EXCERPT:
On the Barnes and Noble website you can find my review of Colin Tudge’s new book, The Link — a book about the discovery and meaning of “Ida,” the fossil primate whose scientific name is Darwinius masillae. Ida was the subject of numerous blog commentaries after her unveiling in May, most of them taking issue with the authors’ and publicists’ claim that the fossil gave information critical in understanding human (or primate!) evolution. (See here, here, and here, for instance.)
The book is pretty lame, and I have it on good authority that Tudge wrote it in about two months to meet the May deadline for the big NYC unveiling, after other authors had refused the offer to write it. The rush job shows. In my opinion, The Link is neither worth buying nor reading, though the fossil is certainly worth seeing because it is so complete, preserving outlines of the fur and even the stomach contents. (You can see it for free on “The Link” website.)

RAW DATA:
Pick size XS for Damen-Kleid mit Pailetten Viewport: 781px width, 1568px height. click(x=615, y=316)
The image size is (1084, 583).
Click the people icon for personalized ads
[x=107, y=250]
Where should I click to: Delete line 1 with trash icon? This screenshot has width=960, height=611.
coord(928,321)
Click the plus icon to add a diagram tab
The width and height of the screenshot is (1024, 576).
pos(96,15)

* * *

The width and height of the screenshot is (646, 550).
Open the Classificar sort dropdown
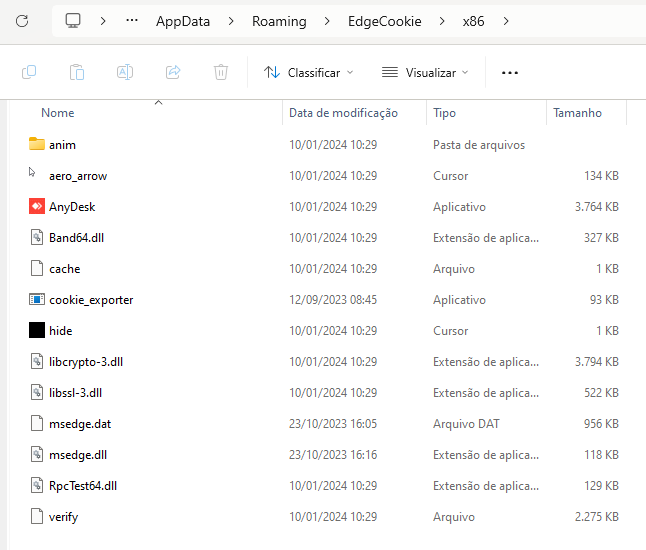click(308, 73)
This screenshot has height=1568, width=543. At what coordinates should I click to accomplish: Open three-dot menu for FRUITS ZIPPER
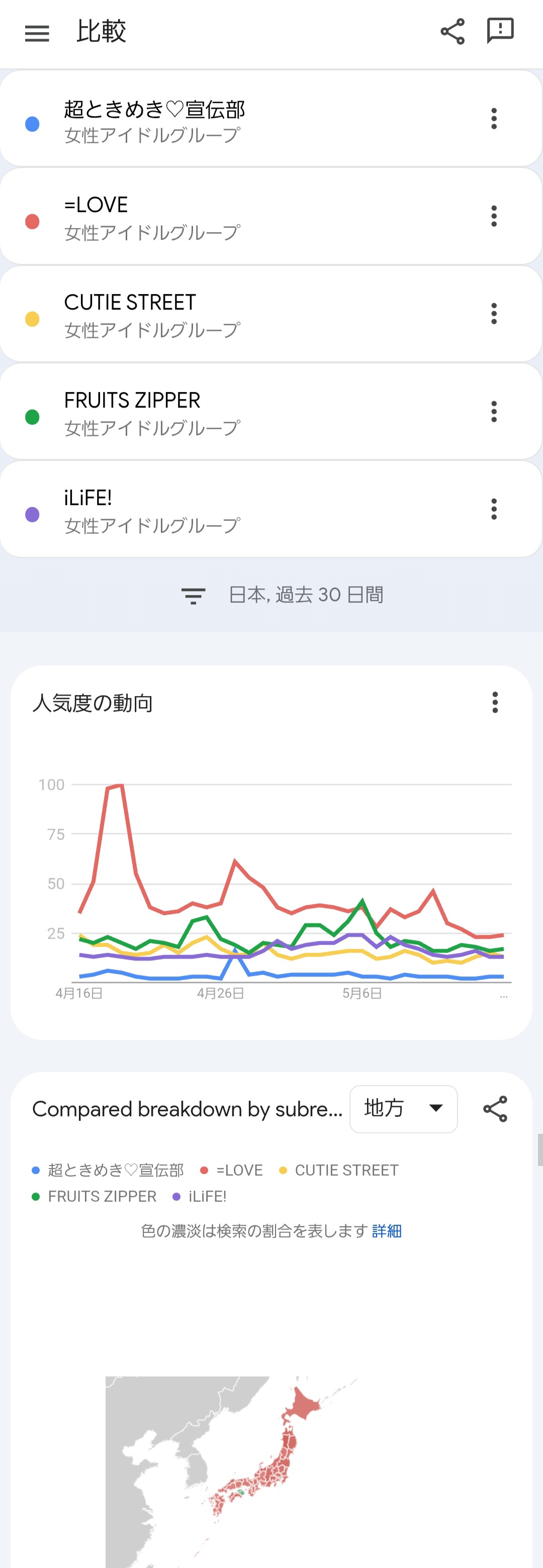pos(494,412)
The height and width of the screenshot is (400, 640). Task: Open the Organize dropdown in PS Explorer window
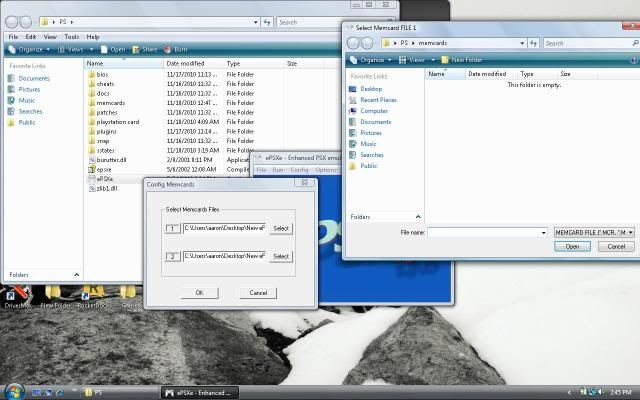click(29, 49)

WORK TO COMPLETE:
- A) Copy from the post about the Ida fossil, starting at "On the Barnes" and ending at "here, for instance.)".
- B) In the post about the Ida fossil, rewrite the paragraph that begins "The book is pretty lame" as a shorter version that keeps its main facts.

ANSWERS:
- A)
On the Barnes and Noble website you can find my review of Colin Tudge’s new book, The Link — a book about the discovery and meaning of “Ida,” the fossil primate whose scientific name is Darwinius masillae. Ida was the subject of numerous blog commentaries after her unveiling in May, most of them taking issue with the authors’ and publicists’ claim that the fossil gave information critical in understanding human (or primate!) evolution. (See here, here, and here, for instance.)

- B) The Link is weak. Tudge reportedly wrote it in about two months to meet the May deadline for the New York unveiling, after other authors had turned the job down, and the rush shows. The book isn't worth buying or reading. The fossil is worth seeing, though, because it is so complete that it preserves outlines of the fur and even the stomach contents. It can be viewed for free on "The Link" website.